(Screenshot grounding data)
===============

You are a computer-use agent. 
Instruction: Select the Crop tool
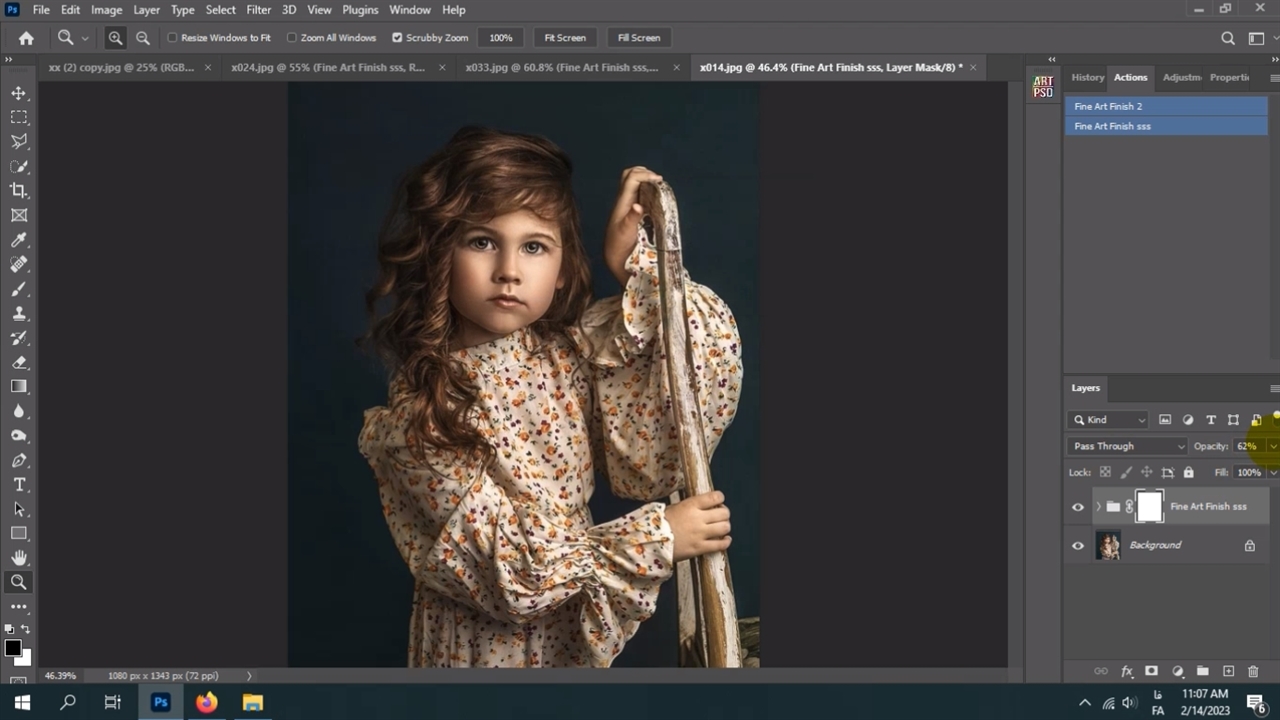[19, 190]
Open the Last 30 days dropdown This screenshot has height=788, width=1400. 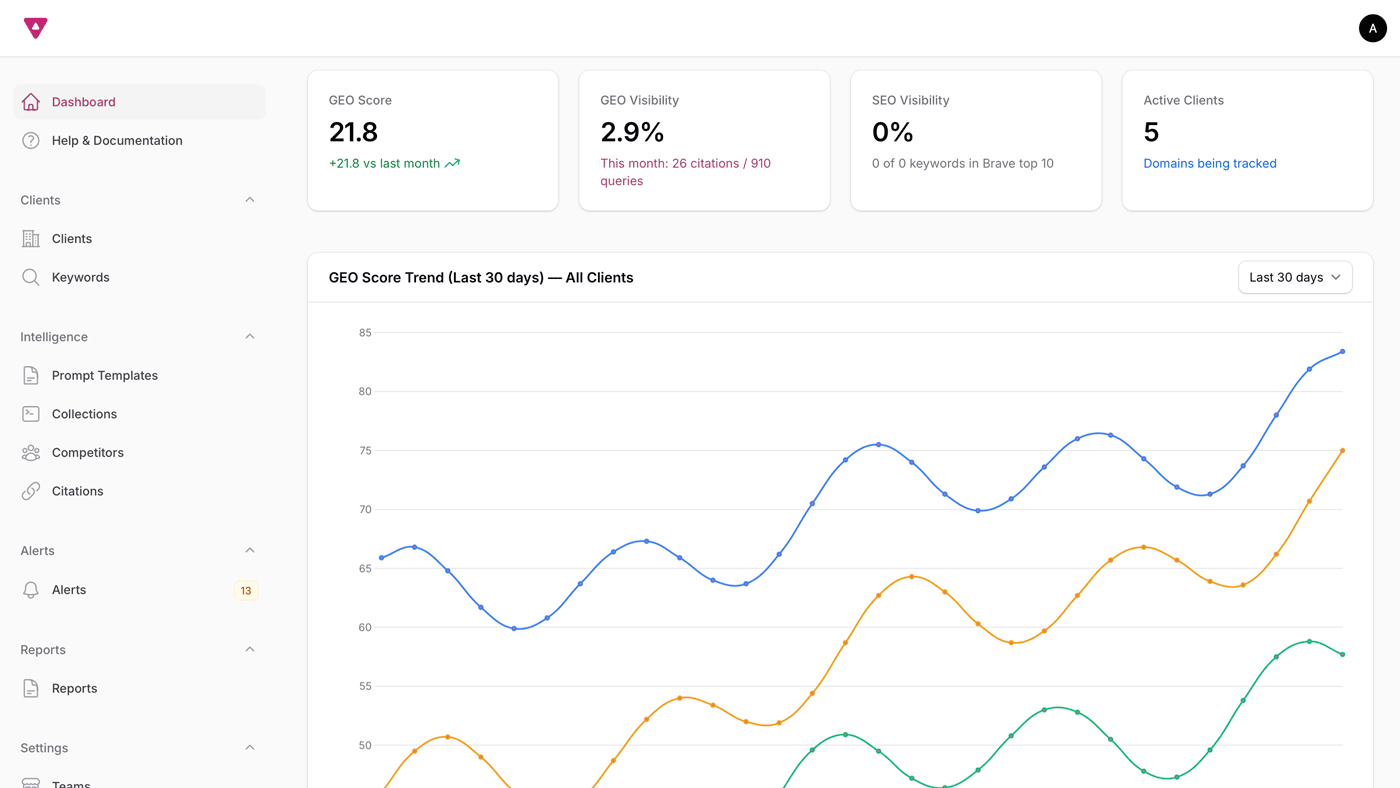pos(1295,277)
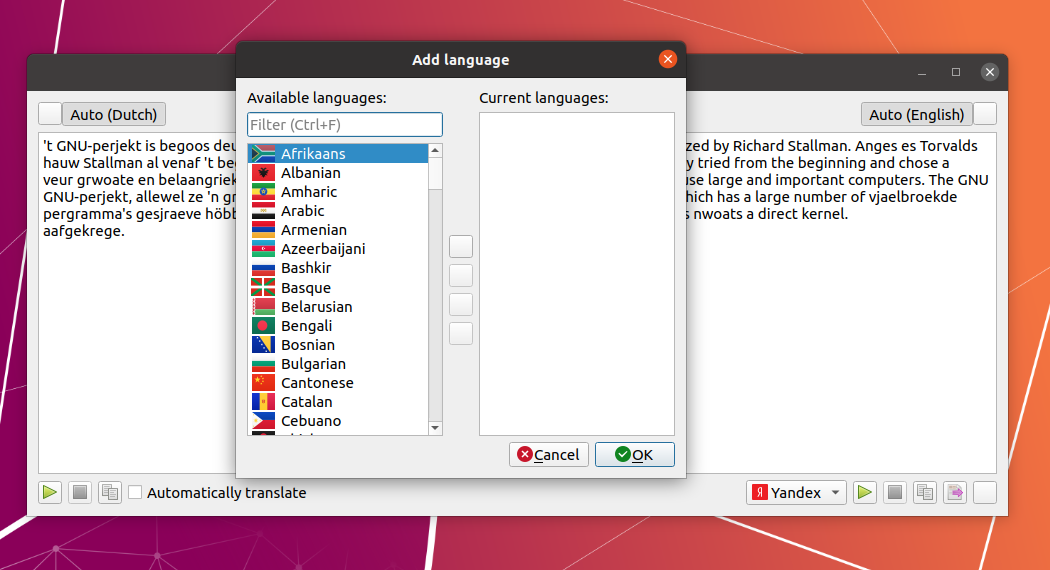Play the translation audio next to Yandex
The width and height of the screenshot is (1050, 570).
pyautogui.click(x=865, y=492)
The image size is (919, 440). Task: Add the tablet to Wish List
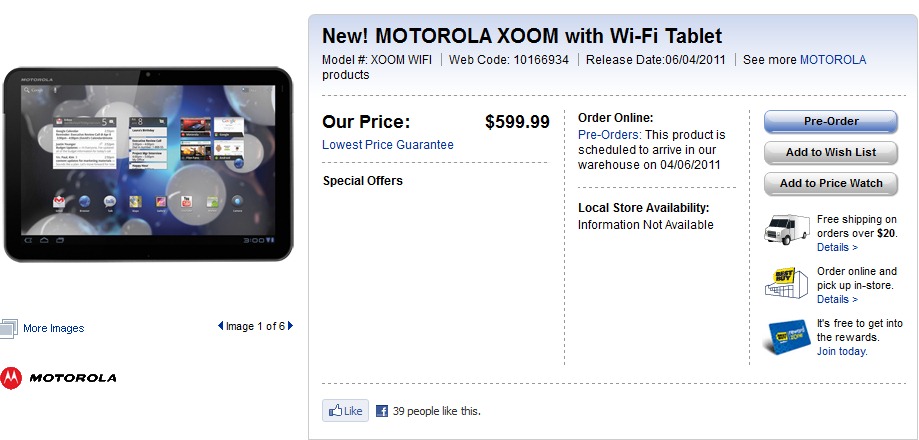[830, 153]
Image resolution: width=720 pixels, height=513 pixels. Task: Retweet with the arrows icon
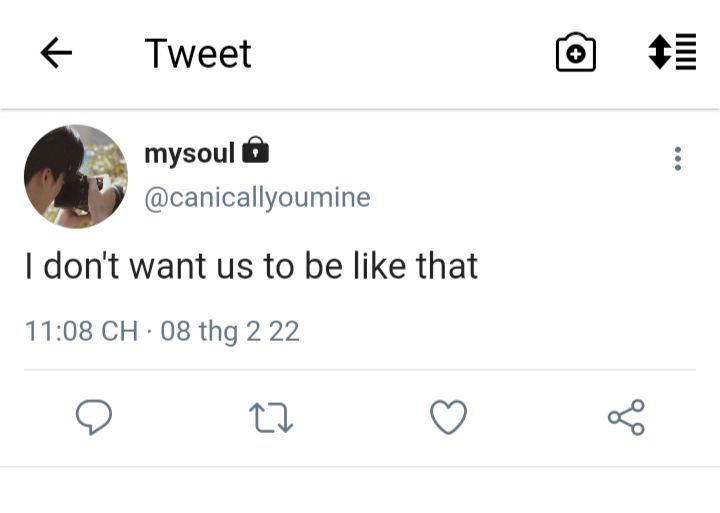coord(272,417)
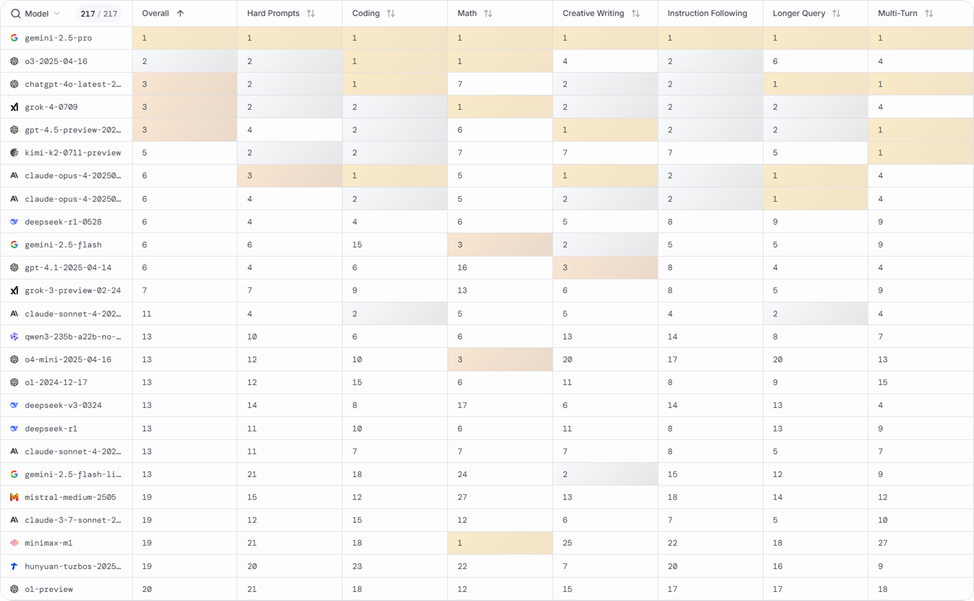Click the DeepSeek whale icon for deepseek-r1-0528

point(14,222)
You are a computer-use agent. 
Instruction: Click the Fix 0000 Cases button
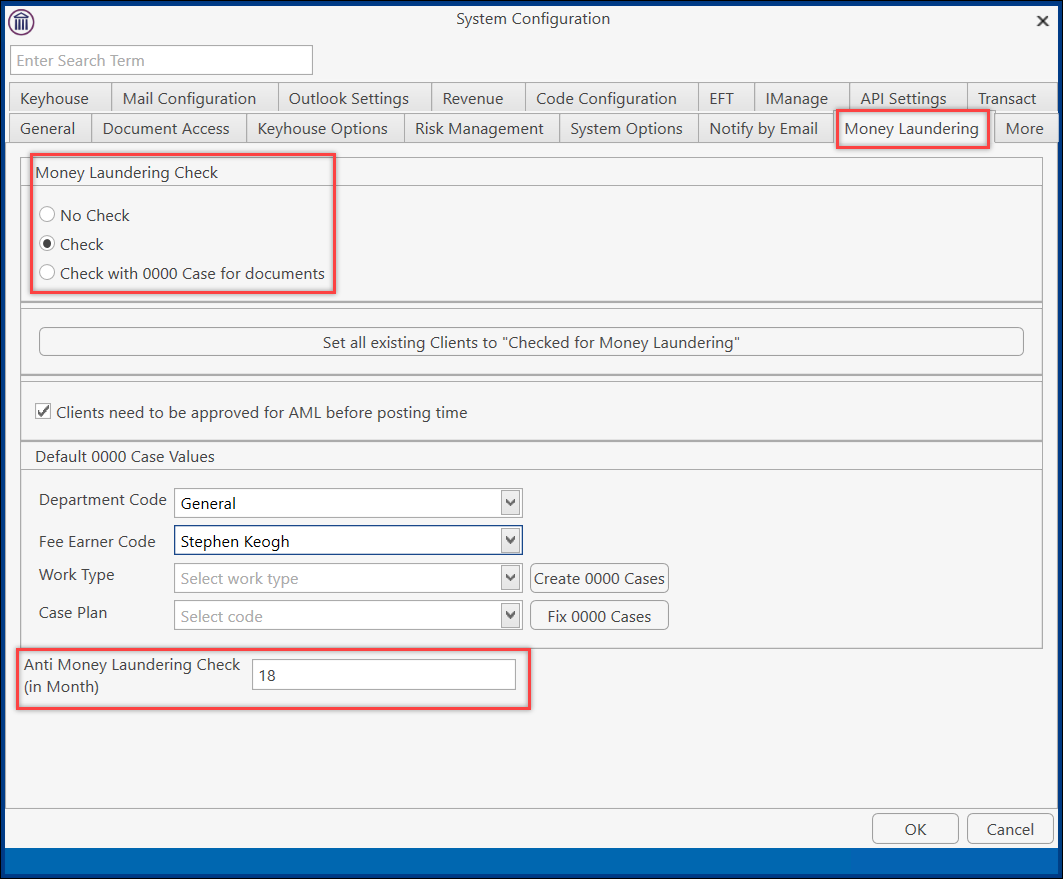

===============

• ACTIVITY:
Only the lines from the line holding "Image resolution: width=720" through the last line above belong in the answer, repeated exactly; the pictures do not.

• RESULT FOR THIS TASK:
Image resolution: width=720 pixels, height=513 pixels. Task: Retweet with the arrows icon
coord(272,417)
Click the DeepSeek whale icon for deepseek-r1-0528

point(14,222)
You are a computer-use agent. 
Instruction: Click the Fix 0000 Cases button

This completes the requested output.